* **WORK REQUEST**:
Leave out the lines before the one with "Where should I click to: Click the magnifier"; output that line and all remaining lines of the records exactly.
MATERIALS PROVIDED Block Start
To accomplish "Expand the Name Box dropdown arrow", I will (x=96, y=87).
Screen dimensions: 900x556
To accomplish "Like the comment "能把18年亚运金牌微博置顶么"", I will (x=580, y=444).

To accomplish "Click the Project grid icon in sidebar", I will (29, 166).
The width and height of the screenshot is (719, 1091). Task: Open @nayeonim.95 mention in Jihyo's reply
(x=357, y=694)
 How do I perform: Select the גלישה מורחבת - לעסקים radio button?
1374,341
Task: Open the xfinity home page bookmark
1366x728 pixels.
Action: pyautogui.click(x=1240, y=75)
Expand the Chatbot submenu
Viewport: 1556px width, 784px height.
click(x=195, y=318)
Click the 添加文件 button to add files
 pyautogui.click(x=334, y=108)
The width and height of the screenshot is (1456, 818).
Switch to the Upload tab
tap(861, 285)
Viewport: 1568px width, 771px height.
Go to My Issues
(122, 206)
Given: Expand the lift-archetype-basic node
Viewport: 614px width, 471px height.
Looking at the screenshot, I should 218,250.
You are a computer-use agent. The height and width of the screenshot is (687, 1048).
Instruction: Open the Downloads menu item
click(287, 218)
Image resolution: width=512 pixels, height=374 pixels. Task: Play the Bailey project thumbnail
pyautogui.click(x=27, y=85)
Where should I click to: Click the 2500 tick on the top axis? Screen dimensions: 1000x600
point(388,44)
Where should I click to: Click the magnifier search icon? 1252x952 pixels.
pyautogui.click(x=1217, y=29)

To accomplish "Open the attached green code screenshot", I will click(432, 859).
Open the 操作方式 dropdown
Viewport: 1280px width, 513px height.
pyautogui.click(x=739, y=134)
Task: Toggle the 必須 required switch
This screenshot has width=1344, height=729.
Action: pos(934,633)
MATERIALS PROVIDED Block End
* **PROBLEM SOLUTION**:
Where should I click to: Click the magnifier search icon? 1252x952 pixels.
pyautogui.click(x=1217, y=29)

To accomplish "Open the attached green code screenshot", I will click(432, 859).
Open the 操作方式 dropdown
Viewport: 1280px width, 513px height.
pyautogui.click(x=739, y=134)
Task: Toggle the 必須 required switch
This screenshot has width=1344, height=729.
Action: pos(934,633)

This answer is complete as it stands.